Melbourne has really turned on the weather for the 2012 AFL Grand Final tomorrow… NOT. Apparently it’s going to be raining cats & dogs for the duration of the game, which frustrates the hell out of me because it’s likely to interfere with my one-handed half-time game of ‘Starlight’ (remember that from school?) on a busy city street with a bunch of other pissed blokes (the other hands will be kept busy holding an abundance of frosty beers wrapped in a variety of kitsch stubbie holders) as cars drive past, their annoyed drivers dodging drunken pedestrians, their fists furiously punching their horns as they traverse the chaos trying desperately to extricate themselves in one piece without clipping a pissed bloke on their way through. In my opinion, nothing signifies Grand Final day like bleeding, shredded knees full of sharp little pieces of jagged bitumen as drunken fools attempt to take ‘hangers’ on each other with no regard for their own personal safety and even less regard for the safety of the other pissed blokes around them.


There’s nothing better than getting together with a bunch of like-minded individuals and collectively gathering around a ridiculously large flat-screen television and all drinking as much as you possibly can in one sitting while 44 blokes go toe to toe in the presence of 100,000 spectators & millions more at the other end of a TV set at the best modern representation of the ancient Roman Colosseum that I can think of (off the top of my head), the Melbourne Cricket Ground.
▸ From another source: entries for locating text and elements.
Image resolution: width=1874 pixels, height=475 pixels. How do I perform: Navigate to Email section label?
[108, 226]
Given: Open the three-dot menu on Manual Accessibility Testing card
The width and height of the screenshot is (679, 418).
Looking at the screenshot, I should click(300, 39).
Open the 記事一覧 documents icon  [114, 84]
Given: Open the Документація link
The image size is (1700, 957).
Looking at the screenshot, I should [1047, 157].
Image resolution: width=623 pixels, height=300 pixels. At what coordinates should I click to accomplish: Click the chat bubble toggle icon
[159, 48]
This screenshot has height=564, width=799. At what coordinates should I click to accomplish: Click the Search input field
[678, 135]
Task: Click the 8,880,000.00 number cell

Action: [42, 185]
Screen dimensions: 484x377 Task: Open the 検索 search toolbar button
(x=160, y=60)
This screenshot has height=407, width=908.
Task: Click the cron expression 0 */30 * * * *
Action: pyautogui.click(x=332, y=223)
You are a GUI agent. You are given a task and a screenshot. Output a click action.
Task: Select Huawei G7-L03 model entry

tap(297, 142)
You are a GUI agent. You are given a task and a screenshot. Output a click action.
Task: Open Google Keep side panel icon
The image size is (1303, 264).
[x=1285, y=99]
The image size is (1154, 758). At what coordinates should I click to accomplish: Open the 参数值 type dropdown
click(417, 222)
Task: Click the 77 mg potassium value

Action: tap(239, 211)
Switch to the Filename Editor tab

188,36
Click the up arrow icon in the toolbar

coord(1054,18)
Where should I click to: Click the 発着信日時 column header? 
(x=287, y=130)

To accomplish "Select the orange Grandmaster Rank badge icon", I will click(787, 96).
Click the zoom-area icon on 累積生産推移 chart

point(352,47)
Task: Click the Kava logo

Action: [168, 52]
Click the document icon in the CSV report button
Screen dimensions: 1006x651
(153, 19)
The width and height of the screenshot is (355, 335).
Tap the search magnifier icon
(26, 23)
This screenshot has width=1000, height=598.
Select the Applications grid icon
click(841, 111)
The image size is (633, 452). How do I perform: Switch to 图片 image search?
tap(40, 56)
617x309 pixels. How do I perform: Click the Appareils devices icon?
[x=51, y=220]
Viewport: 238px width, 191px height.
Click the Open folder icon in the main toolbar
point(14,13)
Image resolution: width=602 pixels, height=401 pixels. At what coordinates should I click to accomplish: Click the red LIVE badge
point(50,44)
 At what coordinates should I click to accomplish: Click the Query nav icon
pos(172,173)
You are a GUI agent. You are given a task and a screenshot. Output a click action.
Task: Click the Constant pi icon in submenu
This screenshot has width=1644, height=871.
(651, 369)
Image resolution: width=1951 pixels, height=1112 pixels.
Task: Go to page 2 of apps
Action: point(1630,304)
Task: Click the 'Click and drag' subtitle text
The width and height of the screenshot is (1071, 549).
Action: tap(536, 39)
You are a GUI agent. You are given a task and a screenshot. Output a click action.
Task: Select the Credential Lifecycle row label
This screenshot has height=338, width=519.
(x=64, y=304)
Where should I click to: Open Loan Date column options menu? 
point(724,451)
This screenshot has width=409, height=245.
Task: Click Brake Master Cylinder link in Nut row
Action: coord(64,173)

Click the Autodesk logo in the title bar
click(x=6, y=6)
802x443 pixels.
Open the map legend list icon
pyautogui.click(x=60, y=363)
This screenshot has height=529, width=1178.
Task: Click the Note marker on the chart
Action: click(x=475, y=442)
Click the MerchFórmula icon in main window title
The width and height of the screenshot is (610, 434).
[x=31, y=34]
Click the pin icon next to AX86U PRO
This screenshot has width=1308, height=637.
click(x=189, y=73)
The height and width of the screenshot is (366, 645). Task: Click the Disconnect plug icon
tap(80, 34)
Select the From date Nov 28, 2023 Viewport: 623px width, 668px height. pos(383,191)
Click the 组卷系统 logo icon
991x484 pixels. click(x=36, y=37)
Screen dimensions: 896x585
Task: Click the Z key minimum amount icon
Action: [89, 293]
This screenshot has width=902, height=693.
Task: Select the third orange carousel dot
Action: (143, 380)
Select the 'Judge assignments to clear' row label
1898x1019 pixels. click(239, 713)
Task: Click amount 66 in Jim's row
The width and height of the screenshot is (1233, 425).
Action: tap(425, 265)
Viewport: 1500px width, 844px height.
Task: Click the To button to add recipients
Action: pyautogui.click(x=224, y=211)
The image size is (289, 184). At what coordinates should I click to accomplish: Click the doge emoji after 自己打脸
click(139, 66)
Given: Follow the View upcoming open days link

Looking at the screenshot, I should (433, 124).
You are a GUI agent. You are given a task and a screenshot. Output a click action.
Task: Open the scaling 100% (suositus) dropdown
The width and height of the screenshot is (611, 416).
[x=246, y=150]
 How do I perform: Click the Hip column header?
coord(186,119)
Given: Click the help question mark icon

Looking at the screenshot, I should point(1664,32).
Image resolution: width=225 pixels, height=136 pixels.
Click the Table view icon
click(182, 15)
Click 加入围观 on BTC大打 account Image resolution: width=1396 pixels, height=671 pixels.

The addition of novel elements to an AFL Grand Final Day party such as sweepstakes, the assignment of players and drinks for the good/bad shit that these players do during the course of the game (I pity the bloke who gets Ryan Schoenmakers!) to each person at the party and the fact that beer is about 100 times cheaper from a bottleshop than it is at the ground make the GF day party a close substitute to the real thing (I assume, I’ve never actually been to a Grand Final, and being a Richmond supporter, may have some years to wait yet).

In continuing my allegiance to the underdog (as a Tigers supporter and former Fitzroy Lions supporter), I hope the Sydney Swans beat Hawthorn in a close one; I’ve got far too many self-satisfied, smug mates who barrack for the Hawks & have been clogging up my Facebook newsfeed with endless amounts of shit and I’d greatly enjoy watching them cry (and a few of them legitimately would cry, the pussies) in the event that Sydney get up.

I also hope that Josh Kennedy wins the Norm Smith and celebrates by punching Jeff Kennett in the face.